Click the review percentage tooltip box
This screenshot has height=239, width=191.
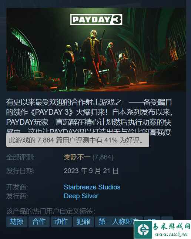pos(78,140)
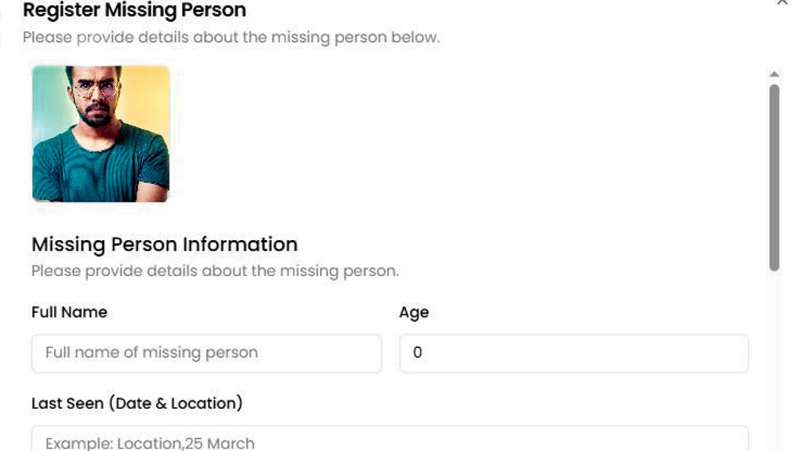Click the 'Example: Location,25 March' placeholder text
The width and height of the screenshot is (801, 451).
(x=150, y=443)
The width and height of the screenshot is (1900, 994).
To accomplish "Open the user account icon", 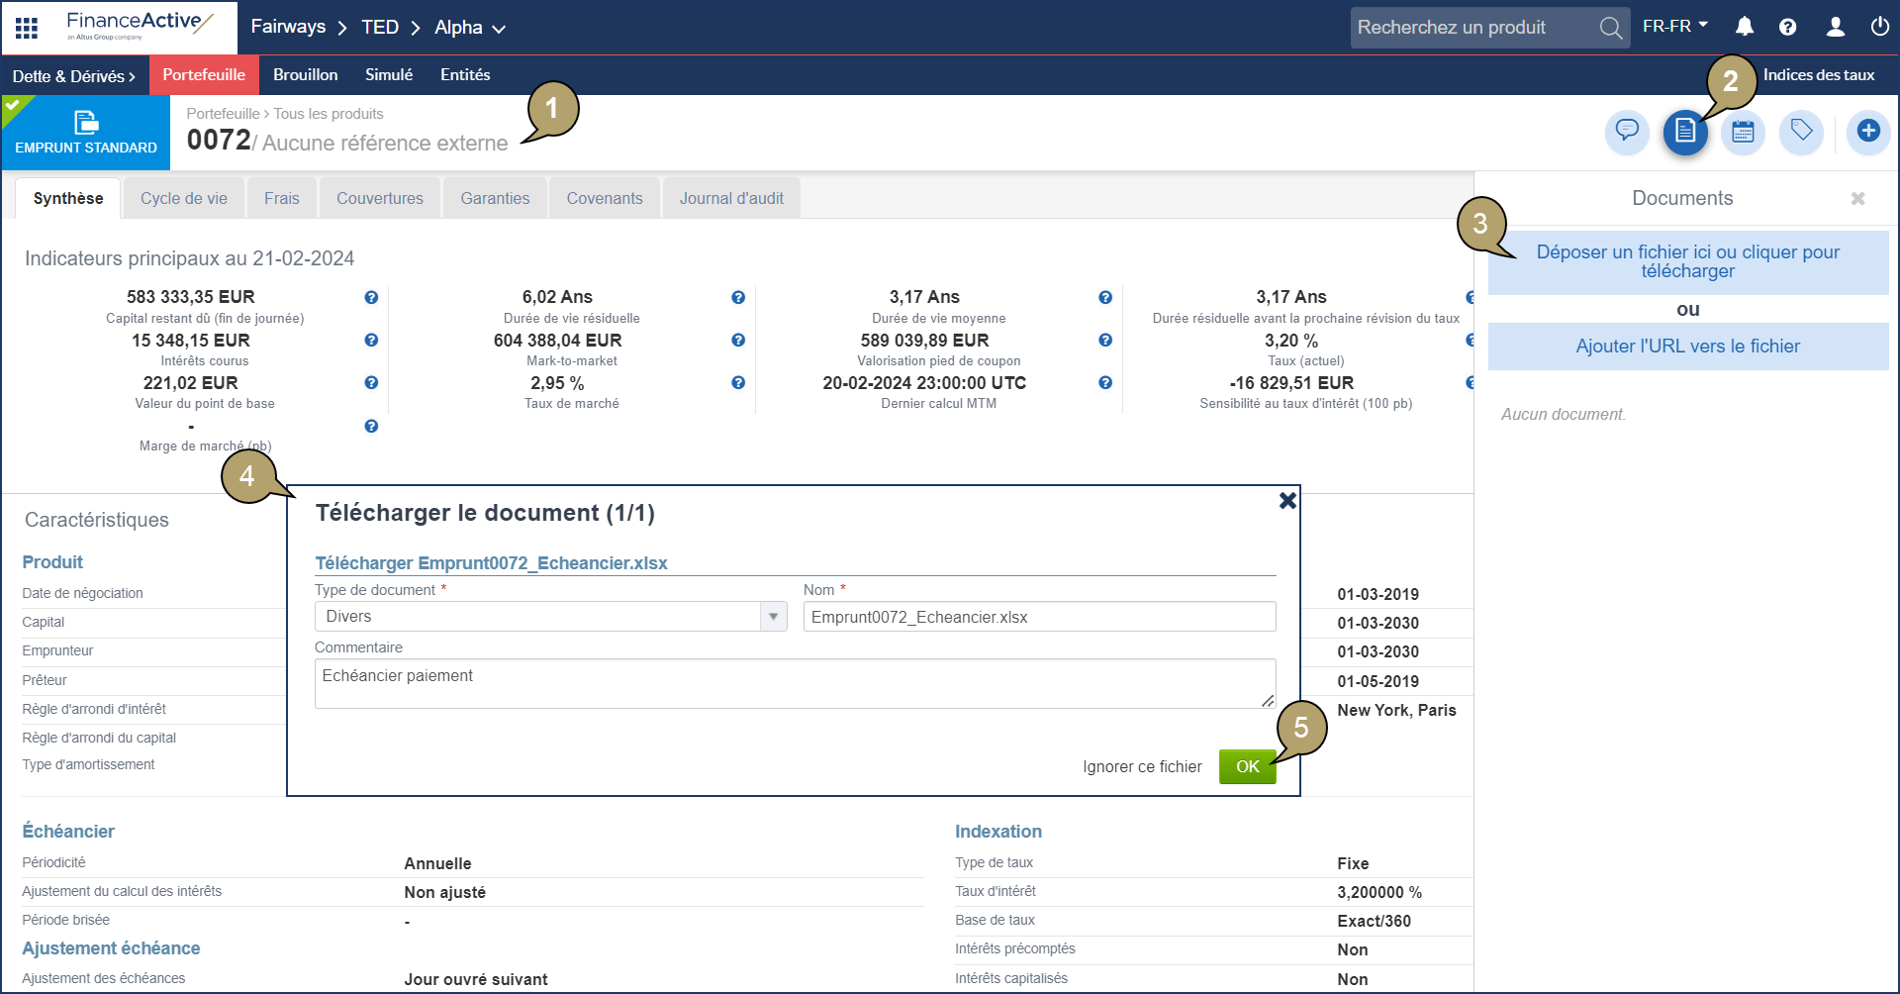I will 1836,27.
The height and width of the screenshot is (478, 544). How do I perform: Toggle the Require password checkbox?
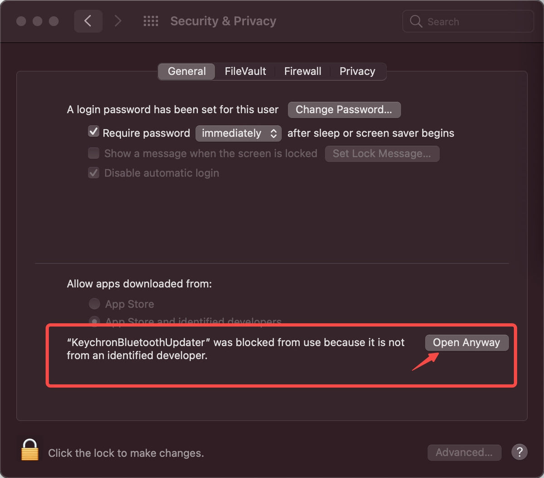(93, 132)
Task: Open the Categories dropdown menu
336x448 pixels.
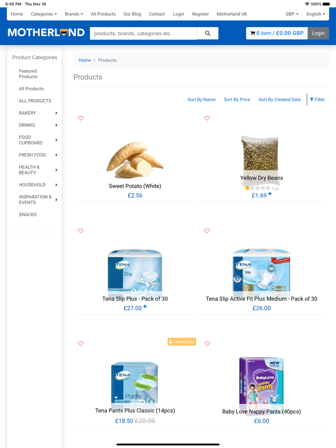Action: point(44,14)
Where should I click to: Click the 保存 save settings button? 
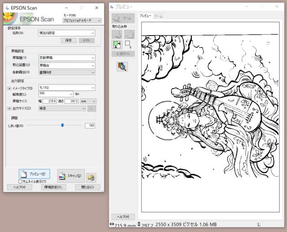[x=69, y=40]
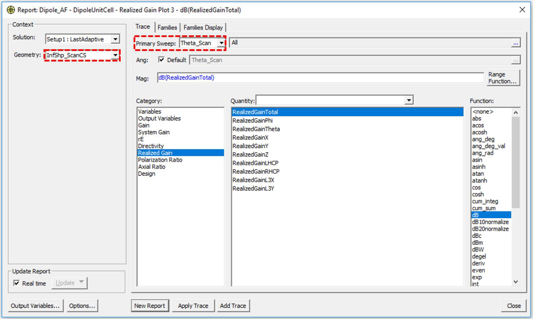Open the Families Display tab
The height and width of the screenshot is (319, 533).
click(x=203, y=28)
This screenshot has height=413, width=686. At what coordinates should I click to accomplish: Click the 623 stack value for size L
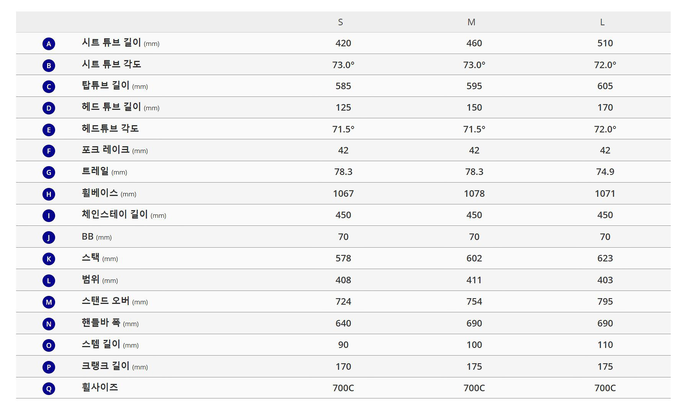(x=605, y=258)
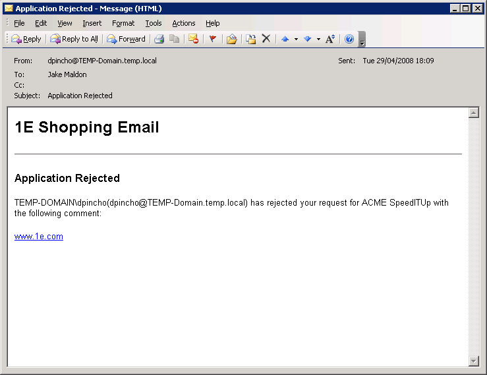Viewport: 487px width, 375px height.
Task: Open the www.1e.com hyperlink
Action: pos(39,237)
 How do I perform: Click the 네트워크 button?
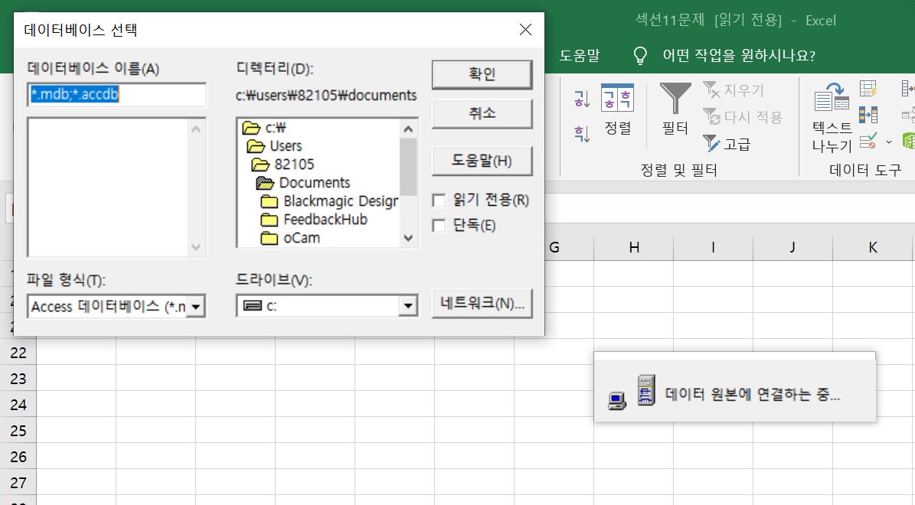(482, 303)
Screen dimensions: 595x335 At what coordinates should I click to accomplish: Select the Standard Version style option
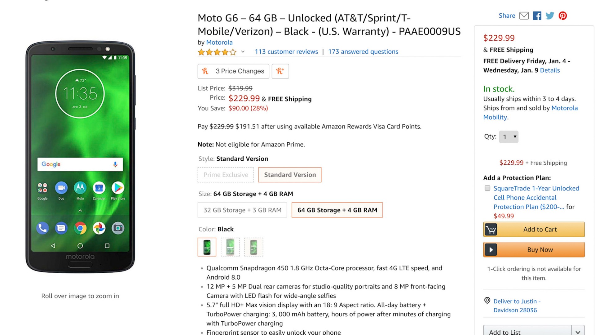290,175
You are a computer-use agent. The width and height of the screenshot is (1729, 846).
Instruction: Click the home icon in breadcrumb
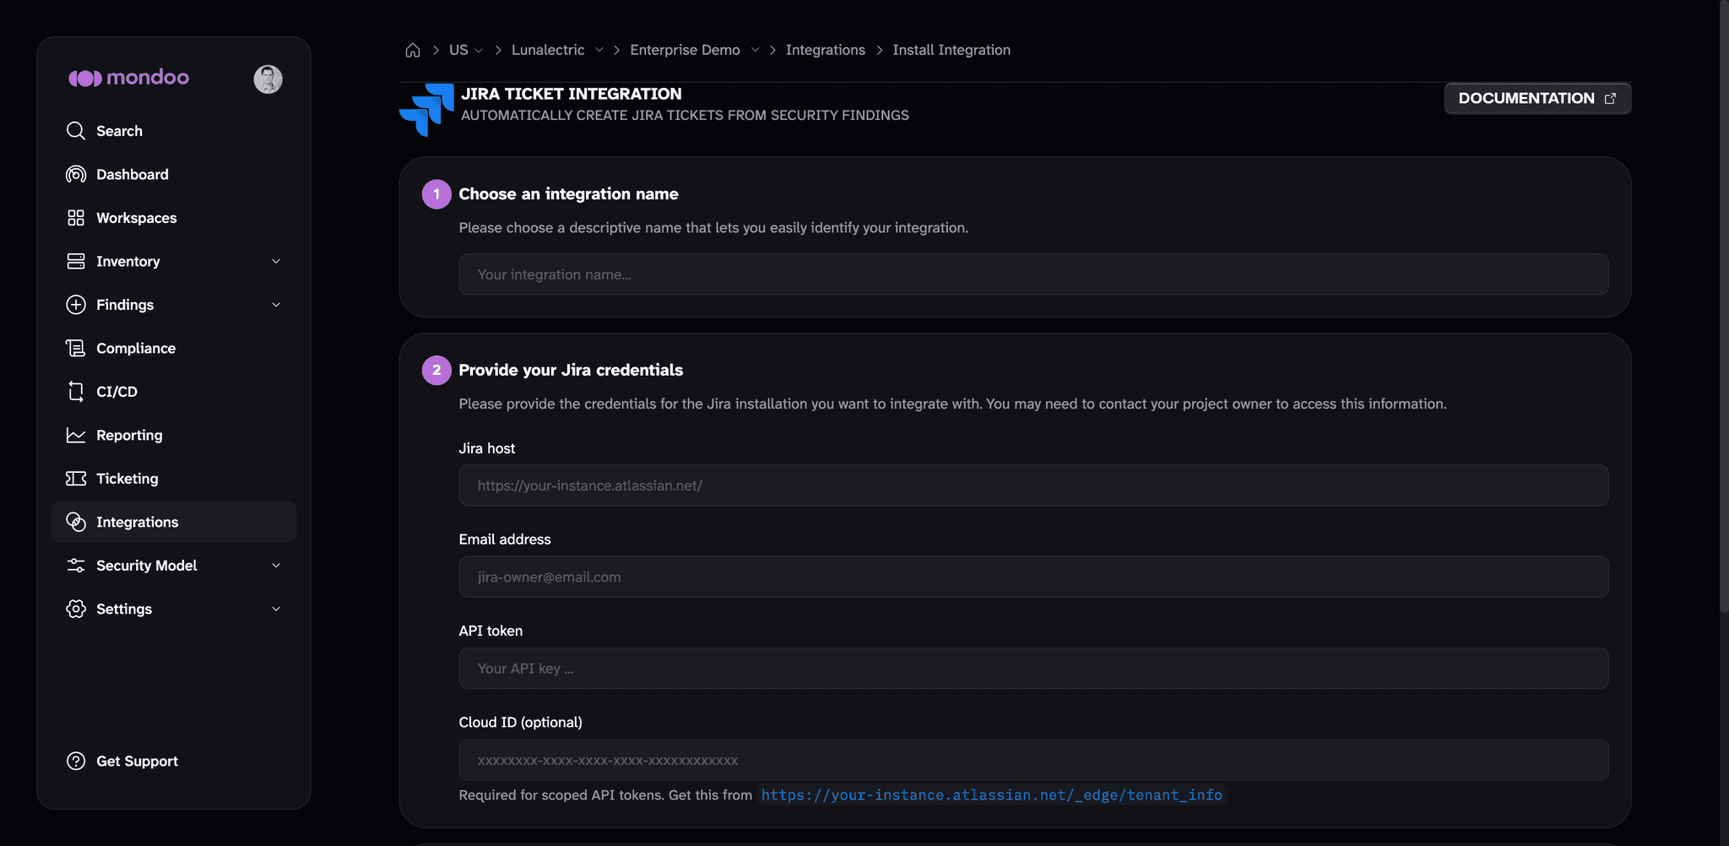(413, 50)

-.-.-

**WHAT YOU WILL DO**
Quote the lines from the one containing "This screenshot has height=413, width=686." through the end of the lines, inclusive, leaving the pictures out of your answer.

**OUTPUT FOR THIS EXERCISE**
This screenshot has height=413, width=686. At what coordinates should I click to accomplish: Click the 623 stack value for size L
(x=605, y=258)
Viewport: 487px width, 375px height.
Task: Open the www.1e.com hyperlink
Action: pos(39,237)
 How do I perform: Click the 네트워크 button?
(482, 303)
Screen dimensions: 595x335 At what coordinates should I click to accomplish: Select the Standard Version style option
290,175
You are a computer-use agent. The width and height of the screenshot is (1729, 846).
Instruction: Click the home icon in breadcrumb
(413, 50)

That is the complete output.